Latin America adopting the matricula consular

Several Latin American countries are planning to follow Mexico’s example and issue consular identification cards to their myriad nationals living in the United States. Meanwhile, the only concern being expressed by the F.B.I. about the official recognition of such cards by U.S. institutions—which already includes 100 banks as well as hundreds of police departments and other state agencies—is that they may be fraudulent. Which means, I suppose, that a person could claim to be from Nicaragua, whereas in fact he’s from … Bolivia?

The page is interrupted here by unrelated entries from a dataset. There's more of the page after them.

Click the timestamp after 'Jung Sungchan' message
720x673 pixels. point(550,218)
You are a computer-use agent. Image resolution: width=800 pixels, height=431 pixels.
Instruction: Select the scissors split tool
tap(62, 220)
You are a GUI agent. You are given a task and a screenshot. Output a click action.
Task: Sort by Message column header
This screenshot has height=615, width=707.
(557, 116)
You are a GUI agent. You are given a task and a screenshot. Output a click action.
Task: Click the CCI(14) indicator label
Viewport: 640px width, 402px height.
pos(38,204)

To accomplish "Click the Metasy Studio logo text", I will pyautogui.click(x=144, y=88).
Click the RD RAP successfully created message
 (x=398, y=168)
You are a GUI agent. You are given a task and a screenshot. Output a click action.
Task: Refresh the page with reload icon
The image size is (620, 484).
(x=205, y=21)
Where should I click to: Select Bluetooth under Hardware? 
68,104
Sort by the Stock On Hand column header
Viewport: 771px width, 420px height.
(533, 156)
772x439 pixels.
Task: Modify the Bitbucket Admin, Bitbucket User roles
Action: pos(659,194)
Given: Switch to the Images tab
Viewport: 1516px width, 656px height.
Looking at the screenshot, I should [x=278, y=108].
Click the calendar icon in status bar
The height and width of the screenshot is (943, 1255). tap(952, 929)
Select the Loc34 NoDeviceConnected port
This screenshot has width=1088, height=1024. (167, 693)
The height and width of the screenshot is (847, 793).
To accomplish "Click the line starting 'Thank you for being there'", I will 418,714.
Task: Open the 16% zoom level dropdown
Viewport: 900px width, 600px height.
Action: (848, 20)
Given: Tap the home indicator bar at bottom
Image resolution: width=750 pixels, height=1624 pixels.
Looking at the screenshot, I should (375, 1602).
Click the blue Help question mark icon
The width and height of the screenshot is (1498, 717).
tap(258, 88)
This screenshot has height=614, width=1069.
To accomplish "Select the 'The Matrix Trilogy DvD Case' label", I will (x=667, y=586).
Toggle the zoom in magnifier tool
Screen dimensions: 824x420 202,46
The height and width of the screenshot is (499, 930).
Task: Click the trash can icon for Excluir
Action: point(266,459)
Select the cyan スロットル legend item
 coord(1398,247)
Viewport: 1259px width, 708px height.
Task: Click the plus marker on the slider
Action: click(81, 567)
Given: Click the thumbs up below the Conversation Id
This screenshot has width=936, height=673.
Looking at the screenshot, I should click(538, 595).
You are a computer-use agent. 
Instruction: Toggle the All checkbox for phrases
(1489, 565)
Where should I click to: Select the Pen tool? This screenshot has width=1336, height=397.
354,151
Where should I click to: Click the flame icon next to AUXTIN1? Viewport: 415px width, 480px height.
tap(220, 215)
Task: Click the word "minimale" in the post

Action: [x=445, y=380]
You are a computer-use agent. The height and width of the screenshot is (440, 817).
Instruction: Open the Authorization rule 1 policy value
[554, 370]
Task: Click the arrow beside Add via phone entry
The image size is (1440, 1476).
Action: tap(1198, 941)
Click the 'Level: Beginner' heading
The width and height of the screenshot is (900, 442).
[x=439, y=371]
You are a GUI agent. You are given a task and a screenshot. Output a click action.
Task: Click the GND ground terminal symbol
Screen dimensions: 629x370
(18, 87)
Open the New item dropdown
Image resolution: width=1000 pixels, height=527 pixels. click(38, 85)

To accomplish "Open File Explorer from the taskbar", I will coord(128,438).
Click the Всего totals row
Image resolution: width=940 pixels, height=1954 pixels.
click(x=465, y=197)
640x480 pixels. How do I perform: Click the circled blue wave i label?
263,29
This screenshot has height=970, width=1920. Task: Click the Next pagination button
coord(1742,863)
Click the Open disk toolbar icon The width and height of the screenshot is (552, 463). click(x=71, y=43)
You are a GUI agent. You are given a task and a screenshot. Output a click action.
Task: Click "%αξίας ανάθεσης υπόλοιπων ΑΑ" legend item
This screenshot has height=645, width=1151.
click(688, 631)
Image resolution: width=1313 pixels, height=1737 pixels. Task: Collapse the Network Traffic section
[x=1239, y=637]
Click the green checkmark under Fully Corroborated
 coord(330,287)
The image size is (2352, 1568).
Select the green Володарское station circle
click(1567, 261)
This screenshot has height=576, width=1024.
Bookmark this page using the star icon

So far, in all the stories I’ve read about the matricula consular issue, not a single person in the U.S. government or in a mainstream opinion organ has grasped the elementary concept that even if such a card is not fraudulent, the only thing it verifies is that the carrier comes from the named foreign country; and, since he’s using that card rather than a United States ID card, the only thing that his use of the card “validates” is that he’s an illegal alien.

No, such an idea is too difficult, too abstruse, for contemporary Americans to grasp; the only objection that anyone can conceive against American institutions accepting these cards as valid IDs is that they might be forged and used by terrorists. In other words, terrorism establishes the bottom threshold of what is acceptable in America. Anything that is not as bad as terrorism, is ok.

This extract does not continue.